Petit exercice qui me sert toujours : au bout du bassin, là où c'est forcément plus profond qu'à l'opposé, on s'accroche à la barre avec une seule main, de préférence la dominante. On prend sa respiration, on se bouche le nez, et on s'immerge. Une, deux, trois, quatre, cinq. Parfois jusqu'à dix, pas plus. Et on remonte, on expire. Et on se répète, comme un mantra protecteur ou encourageant : 

Je sais comment j'entre en crise, mais je sais aussi comment en sortir.
Je m'accroche à la barre comme à ma Vie. 

ça n'a l'air de rien, mais répétez cet exercice quatre ou cinq fois durant la session. En même temps que l'eau me soulage du poids de l'angoisse, on ancre ces deux phrases dans l'inconscient. Simple autosuggestion qui porte toujours ses fruits. Et sonne 20 heures 15, heure à laquelle je quitte le bassin. Aucune frustration, mais seulement le soulagement d'avoir évacué l'angoisse en (très) grande partie.

Le reste partira dans le sommeil, comme de coutume. (à l'heure où je boucle ce paragraphe, je dois quand même avouer que je me suis boostée au guarana avant d'aller à la piscine.
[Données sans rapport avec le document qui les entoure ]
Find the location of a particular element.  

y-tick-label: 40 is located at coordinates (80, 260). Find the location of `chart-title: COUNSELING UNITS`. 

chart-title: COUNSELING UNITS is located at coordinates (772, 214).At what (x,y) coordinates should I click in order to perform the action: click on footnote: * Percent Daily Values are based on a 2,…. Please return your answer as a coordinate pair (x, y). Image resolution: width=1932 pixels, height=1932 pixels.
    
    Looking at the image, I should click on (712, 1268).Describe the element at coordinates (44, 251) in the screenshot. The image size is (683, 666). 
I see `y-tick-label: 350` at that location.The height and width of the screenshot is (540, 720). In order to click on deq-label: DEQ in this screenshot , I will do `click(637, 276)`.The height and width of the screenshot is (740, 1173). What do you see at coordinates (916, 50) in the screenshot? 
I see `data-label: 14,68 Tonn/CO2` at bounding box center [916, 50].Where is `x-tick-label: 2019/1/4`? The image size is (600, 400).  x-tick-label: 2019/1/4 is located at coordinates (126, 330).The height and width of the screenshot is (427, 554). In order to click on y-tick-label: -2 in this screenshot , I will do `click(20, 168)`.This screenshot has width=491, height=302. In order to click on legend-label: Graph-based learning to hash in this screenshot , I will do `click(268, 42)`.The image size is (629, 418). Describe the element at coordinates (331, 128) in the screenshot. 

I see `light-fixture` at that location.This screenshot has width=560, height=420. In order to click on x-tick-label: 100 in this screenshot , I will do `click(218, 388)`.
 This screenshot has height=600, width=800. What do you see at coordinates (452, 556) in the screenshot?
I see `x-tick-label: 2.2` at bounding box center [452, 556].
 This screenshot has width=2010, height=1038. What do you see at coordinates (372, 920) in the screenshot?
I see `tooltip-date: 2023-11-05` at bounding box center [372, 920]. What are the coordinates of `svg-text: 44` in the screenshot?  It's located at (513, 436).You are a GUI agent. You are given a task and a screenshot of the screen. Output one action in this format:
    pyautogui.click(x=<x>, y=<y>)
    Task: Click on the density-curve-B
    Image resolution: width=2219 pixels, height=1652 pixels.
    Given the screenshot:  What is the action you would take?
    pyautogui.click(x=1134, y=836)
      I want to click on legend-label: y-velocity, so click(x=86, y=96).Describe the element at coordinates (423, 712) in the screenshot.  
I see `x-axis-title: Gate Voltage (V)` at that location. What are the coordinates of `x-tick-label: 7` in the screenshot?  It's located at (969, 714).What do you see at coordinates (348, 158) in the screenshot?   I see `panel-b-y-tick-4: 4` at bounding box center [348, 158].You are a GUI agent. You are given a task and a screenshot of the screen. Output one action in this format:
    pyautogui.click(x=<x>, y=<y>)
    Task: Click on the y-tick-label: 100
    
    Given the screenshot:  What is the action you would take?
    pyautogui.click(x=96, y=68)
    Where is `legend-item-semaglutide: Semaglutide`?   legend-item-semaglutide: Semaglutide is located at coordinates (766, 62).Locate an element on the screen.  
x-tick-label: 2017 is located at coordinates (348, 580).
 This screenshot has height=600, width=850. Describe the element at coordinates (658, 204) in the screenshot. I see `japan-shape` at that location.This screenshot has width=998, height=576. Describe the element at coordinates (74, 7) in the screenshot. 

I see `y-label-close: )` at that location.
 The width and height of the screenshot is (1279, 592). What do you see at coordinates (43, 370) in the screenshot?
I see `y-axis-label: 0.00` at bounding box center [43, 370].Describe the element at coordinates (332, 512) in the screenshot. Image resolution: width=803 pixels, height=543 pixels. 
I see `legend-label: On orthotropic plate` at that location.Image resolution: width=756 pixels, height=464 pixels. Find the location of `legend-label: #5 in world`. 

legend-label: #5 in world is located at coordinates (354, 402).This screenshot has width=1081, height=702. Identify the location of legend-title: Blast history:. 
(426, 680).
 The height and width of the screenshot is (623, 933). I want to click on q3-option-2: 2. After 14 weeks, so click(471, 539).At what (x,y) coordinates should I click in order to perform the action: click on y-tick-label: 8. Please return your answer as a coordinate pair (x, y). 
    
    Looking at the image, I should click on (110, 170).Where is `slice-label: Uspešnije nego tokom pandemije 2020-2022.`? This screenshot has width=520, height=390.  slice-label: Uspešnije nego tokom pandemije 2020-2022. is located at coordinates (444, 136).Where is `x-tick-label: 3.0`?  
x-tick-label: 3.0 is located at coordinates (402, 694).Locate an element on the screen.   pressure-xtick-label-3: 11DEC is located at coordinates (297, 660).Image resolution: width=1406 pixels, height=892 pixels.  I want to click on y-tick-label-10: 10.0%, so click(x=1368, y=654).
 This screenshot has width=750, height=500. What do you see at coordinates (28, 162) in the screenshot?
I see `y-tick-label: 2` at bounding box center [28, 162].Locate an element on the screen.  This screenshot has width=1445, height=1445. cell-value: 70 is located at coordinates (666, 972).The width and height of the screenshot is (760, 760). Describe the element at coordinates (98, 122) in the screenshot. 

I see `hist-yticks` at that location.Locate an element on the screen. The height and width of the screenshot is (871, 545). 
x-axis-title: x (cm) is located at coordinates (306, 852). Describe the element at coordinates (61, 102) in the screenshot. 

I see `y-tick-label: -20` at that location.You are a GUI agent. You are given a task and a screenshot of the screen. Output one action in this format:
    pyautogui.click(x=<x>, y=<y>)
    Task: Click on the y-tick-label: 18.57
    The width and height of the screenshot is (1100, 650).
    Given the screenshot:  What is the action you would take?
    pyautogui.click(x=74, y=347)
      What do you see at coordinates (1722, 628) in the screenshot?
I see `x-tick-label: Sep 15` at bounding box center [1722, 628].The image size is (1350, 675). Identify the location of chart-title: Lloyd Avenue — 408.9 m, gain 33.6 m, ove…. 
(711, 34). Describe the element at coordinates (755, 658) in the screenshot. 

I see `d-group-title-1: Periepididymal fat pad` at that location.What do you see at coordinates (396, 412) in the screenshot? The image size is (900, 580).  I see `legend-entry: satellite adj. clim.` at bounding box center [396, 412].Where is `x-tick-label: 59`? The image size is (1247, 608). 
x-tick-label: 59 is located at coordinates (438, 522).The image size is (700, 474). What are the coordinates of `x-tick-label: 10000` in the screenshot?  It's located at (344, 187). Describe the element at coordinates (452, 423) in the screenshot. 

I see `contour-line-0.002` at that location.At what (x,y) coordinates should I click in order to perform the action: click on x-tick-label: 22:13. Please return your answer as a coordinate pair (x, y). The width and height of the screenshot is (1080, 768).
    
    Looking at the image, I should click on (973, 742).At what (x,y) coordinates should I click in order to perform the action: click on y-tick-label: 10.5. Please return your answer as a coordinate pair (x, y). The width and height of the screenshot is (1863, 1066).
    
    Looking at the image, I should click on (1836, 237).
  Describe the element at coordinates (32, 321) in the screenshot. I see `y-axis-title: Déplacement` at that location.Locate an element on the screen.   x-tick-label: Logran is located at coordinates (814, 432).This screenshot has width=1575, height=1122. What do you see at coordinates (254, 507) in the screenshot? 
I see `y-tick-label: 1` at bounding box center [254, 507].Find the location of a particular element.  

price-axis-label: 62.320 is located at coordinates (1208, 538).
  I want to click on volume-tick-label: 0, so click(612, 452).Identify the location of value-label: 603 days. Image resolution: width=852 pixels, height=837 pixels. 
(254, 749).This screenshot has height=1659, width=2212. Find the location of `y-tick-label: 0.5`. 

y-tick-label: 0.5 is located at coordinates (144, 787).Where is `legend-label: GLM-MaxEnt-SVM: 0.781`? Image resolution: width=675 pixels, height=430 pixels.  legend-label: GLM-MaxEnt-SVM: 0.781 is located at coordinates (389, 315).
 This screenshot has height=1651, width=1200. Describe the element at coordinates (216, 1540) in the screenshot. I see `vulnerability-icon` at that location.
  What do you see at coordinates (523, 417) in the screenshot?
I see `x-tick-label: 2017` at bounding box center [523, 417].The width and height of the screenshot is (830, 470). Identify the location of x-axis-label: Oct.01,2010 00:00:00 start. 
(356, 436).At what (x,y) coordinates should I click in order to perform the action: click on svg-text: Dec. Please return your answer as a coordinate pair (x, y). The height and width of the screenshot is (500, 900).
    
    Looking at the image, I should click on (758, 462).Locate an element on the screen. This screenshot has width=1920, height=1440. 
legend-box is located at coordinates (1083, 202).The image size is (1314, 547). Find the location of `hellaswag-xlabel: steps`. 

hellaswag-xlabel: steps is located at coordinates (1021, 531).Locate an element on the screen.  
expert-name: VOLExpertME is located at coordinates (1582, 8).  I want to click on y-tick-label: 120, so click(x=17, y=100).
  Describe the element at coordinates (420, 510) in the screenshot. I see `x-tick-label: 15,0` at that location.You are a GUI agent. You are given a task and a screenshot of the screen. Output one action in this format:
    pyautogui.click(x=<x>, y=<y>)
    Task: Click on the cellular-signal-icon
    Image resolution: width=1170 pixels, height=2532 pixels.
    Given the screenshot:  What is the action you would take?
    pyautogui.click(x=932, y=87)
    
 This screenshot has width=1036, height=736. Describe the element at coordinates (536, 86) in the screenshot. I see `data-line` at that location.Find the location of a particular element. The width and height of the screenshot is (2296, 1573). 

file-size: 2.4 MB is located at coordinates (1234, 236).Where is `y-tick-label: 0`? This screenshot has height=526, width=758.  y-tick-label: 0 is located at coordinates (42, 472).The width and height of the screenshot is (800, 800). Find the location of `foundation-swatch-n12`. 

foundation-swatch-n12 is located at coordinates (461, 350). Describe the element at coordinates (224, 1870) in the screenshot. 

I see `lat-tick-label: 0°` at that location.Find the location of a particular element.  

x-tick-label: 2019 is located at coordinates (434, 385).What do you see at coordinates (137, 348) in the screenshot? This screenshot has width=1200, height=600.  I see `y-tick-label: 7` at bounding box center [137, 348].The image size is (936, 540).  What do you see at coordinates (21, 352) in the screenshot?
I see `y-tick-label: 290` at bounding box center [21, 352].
Ce qui a eu pour effet de me tenir éveillée jusque 6 heures dans la nuit de lundi à mardi... Bref, dopée comme jamais.)

 

22 heures 05 : 

Je sais que je ne perdrai personne si je continue à faire ce qu'il faut dans ma vie. Mais ce soir, trois heures après mon retour c'est encore plus évident pour moi. 

Dans l'eau, on n'entre pas comme on entre chez soi. On est entre la Vie et la Mort, entre le ciel et les profondeurs. On s'y sent bien en sachant qu'on peut remonter, ou rester, uniquement par notre volonté. 

Et à chaque fois que je vais nager, je m'immerge comme on retournerait dans le ventre maternel, ou comme on s'apprête à saluer ses propres Abysses. Avec respect et crainte, mais aussi beaucoup de gratitude, d'amour. 

Il en faut pour que l'Abysse nous considère de la meilleure façon.